§ **Exercise instructions**:
• A. In the forum thread about solving A = P(1+i)^n, what does the second method do first to solve for i?
• B. Write the next few lines of the forum thread about solving A = P(1+i)^n, starting right after its last line.

-- begin Excerpted passage --

Question

A = P(1+i)^n

1. Isolate the variable P
2. Isolate the variable i

Answer 1

where did you get 10 from?

Answer 2

this is so confusing :(

Answer 3

Polar form...?

Answer 4

take natural log of both sides
\[\ln(A)=\ln(P(1+i)^n)=\ln(P)+\ln(1+i)^n=\ln(P)+n*\ln(1+i)\]
so we have
\[\ln(A)=\ln(P)+n*\ln(1+i)\]
subract ln(P) on both sides
\[\ln(A)-\ln(P)=n*\ln(1+i)\]
remember ln(x/y)=lnx-lny

so we can write
\[\ln(\frac{A}{P})=n*\ln(1+i)\]
now multiply both sides by 1/n

\[\frac{1}{n}*\ln(\frac{A}{P})=\frac{1}{n}*n*\ln(1+i)\]

\[\frac{1}{n}\ln(\frac{A}{P})=\ln(1+i)\]
\[\ln(\frac{A}{P})^\frac{1}{n}=\ln(1+i)\]

do e^ on both sides

\[(\frac{A}{P})^\frac{1}{n}=1+i\]

subtract i on both sides

\[(\frac{A}{P})^\frac{1}{n}-1=i\]

but this way is probably way more confusing (and unnecessary) lol

so we have
\[A=P(1+i)^n\]

we want to solve for i
so first divide P on both sides

\[\frac{A}{P}=(1+i)^n\]

now do ^(1/n) on both sides


\[(\frac{A}{P})^\frac{1}{n}=(1+i)^{n*(\frac{1}{n})}\]

\[(\frac{A}{P})^\frac{1}{n}=(1+i)^1\]

\[(\frac{A}{P})^\frac{1}{n}=1+i\]

now subtract 1 on bboth sides

\[(\frac{A}{P})^\frac{1}{n}-1=i\]

Answer 5

you probably don't really want to look at the first way i did
but the second way she be pretty easy to understand
what do you think?

Answer 6

i think the way you did it is confusing, because here on the question theyre just asking to isolate the variable for P so wouldnt i do something along the lines of P=(a)(1+i)^n

Answer 7

the second way?

Answer 8

yes

Answer 9

you want to solve for i
we need to work on getting i by itself
so we notice i is inside here: (1+i)^n right?

but (1+i)^n is being multiplied by that P

so to get to (1+i)^n by itself we need to divide both sides by P first

Answer 10

\[\frac{A}{P}=(1+i)^n\]
so you understand this part right?

Answer 11

yes

Answer 12

ok but i is inside that paranthese that is to the n power

to get rid of the n power we need to raise both sides by 1/n

becasue we know n*1/n will give us 1 right?

-- end Excerpted passage --
-- begin Dataset entries --

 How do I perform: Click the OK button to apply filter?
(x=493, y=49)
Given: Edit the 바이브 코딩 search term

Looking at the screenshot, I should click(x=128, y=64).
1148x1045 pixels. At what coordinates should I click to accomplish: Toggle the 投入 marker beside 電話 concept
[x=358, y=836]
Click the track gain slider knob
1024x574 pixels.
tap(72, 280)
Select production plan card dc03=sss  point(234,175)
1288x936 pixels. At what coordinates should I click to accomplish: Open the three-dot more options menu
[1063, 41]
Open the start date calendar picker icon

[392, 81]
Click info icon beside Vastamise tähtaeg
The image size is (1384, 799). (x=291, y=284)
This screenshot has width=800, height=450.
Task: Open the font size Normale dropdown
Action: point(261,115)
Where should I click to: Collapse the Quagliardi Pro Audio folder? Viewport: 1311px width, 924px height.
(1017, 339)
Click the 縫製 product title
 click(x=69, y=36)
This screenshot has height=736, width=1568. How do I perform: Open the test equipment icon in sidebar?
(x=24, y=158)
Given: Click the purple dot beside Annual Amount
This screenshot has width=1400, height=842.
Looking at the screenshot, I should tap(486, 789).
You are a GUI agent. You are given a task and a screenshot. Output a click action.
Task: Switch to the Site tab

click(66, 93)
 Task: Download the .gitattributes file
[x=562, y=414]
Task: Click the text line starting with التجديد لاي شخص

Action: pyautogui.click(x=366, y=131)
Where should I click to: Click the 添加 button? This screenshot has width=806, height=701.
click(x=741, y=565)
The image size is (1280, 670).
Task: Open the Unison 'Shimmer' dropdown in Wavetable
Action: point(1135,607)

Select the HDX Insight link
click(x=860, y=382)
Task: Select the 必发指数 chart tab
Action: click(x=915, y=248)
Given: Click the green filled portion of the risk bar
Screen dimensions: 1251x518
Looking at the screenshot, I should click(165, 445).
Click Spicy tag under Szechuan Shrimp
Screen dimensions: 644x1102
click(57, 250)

-- end Dataset entries --

§ **Responses**:
• A. It divides both sides by P.

• B.
\[(\frac{A}{P})^\frac{1}{n}=((1+i)^{n})^\frac{1}{n}\]
do you understand this part?
do you undestand why I raised both sides to the 1/n power?

Answer 13

remember im trying to isolate the variable by themselves so im trying to isolate i by itself and p by its self using the formula A = P( 1+ i )^n

Answer 14

since n*1/n=1 we have
\[(\frac{A}{P})^\frac{1}{n}=(1+i)^1\]

Answer 15

but \[(1+i)^1=(1+i)=1+i\]

Answer 16

so we have
\[(\frac{A}{P})^\frac{1}{n}=1+i\]

to isolate i by itself now we need to subtract 1 on both sides

Answer 17

\[(\frac{A}{P})^\frac{1}{n}-1=i\]

Answer 18

if you don't like the way this is written you can always write it going the other way:
\[i=(\frac{A}{P})^\frac{1}{n}-1\]

Answer 19

they mean the samethings

Answer 20

It also works out if u do 1+i as sqrt(2) and pi/4 plus complex powers.

Answer 21

But your way is simpler...(much)

Answer 22

lol
wedphill do you understand now?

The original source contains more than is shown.